Task brief:
With nothing omitted, transcribe the entries exactly as written.

##### Provided information

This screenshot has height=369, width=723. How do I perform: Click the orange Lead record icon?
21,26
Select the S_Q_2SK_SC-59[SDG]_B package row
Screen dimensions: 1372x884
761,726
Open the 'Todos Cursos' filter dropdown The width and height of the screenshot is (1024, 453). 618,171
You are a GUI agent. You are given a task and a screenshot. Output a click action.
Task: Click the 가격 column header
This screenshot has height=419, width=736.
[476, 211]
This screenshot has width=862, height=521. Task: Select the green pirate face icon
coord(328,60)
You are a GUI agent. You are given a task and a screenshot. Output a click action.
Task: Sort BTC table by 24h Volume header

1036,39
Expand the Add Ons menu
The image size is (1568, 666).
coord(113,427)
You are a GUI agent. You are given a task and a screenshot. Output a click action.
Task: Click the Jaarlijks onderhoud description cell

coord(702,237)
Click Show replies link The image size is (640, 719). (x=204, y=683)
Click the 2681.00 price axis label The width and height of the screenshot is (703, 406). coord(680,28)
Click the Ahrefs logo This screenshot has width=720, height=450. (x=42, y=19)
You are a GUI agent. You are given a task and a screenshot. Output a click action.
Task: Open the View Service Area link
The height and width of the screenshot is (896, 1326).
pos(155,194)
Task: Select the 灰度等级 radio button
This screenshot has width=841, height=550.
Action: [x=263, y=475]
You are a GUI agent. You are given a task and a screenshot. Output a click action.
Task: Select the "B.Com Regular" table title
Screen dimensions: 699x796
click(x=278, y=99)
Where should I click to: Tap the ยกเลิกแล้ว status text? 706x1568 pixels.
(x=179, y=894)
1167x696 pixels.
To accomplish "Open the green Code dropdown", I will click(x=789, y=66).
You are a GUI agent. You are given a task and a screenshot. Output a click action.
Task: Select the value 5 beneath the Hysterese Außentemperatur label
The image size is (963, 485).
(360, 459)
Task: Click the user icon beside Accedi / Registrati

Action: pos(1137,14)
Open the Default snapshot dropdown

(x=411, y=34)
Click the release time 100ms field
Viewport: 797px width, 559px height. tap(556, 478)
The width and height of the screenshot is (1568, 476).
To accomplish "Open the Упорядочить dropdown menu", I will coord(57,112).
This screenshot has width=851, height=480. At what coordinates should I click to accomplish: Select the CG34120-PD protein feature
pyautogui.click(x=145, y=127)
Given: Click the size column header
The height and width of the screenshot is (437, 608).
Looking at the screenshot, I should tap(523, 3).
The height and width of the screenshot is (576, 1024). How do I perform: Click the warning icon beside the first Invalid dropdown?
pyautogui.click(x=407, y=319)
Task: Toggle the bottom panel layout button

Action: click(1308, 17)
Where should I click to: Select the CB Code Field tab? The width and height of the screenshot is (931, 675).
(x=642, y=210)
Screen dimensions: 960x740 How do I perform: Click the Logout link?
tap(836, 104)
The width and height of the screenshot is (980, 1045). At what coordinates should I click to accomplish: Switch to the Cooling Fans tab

##########

Finished task:
This screenshot has height=369, width=723. How do I perform: Click the orange Lead record icon?
21,26
Select the S_Q_2SK_SC-59[SDG]_B package row
Screen dimensions: 1372x884
761,726
Open the 'Todos Cursos' filter dropdown The width and height of the screenshot is (1024, 453). 618,171
You are a GUI agent. You are given a task and a screenshot. Output a click action.
Task: Click the 가격 column header
This screenshot has height=419, width=736.
[476, 211]
This screenshot has width=862, height=521. Task: Select the green pirate face icon
coord(328,60)
You are a GUI agent. You are given a task and a screenshot. Output a click action.
Task: Sort BTC table by 24h Volume header

1036,39
Expand the Add Ons menu
The image size is (1568, 666).
coord(113,427)
You are a GUI agent. You are given a task and a screenshot. Output a click action.
Task: Click the Jaarlijks onderhoud description cell

coord(702,237)
Click Show replies link The image size is (640, 719). (x=204, y=683)
Click the 2681.00 price axis label The width and height of the screenshot is (703, 406). coord(680,28)
Click the Ahrefs logo This screenshot has width=720, height=450. (x=42, y=19)
You are a GUI agent. You are given a task and a screenshot. Output a click action.
Task: Open the View Service Area link
The height and width of the screenshot is (896, 1326).
pos(155,194)
Task: Select the 灰度等级 radio button
This screenshot has width=841, height=550.
Action: [x=263, y=475]
You are a GUI agent. You are given a task and a screenshot. Output a click action.
Task: Select the "B.Com Regular" table title
Screen dimensions: 699x796
click(x=278, y=99)
Where should I click to: Tap the ยกเลิกแล้ว status text? 706x1568 pixels.
(x=179, y=894)
1167x696 pixels.
To accomplish "Open the green Code dropdown", I will click(x=789, y=66).
You are a GUI agent. You are given a task and a screenshot. Output a click action.
Task: Select the value 5 beneath the Hysterese Außentemperatur label
The image size is (963, 485).
(360, 459)
Task: Click the user icon beside Accedi / Registrati

Action: pos(1137,14)
Open the Default snapshot dropdown

(x=411, y=34)
Click the release time 100ms field
Viewport: 797px width, 559px height. tap(556, 478)
The width and height of the screenshot is (1568, 476).
To accomplish "Open the Упорядочить dropdown menu", I will coord(57,112).
This screenshot has width=851, height=480. At what coordinates should I click to accomplish: Select the CG34120-PD protein feature
pyautogui.click(x=145, y=127)
Given: Click the size column header
The height and width of the screenshot is (437, 608).
Looking at the screenshot, I should tap(523, 3).
The height and width of the screenshot is (576, 1024). How do I perform: Click the warning icon beside the first Invalid dropdown?
pyautogui.click(x=407, y=319)
Task: Toggle the bottom panel layout button

Action: click(1308, 17)
Where should I click to: Select the CB Code Field tab? The width and height of the screenshot is (931, 675).
(x=642, y=210)
Screen dimensions: 960x740 How do I perform: Click the Logout link?
tap(836, 104)
The width and height of the screenshot is (980, 1045). At what coordinates should I click to accomplish: Switch to the Cooling Fans tab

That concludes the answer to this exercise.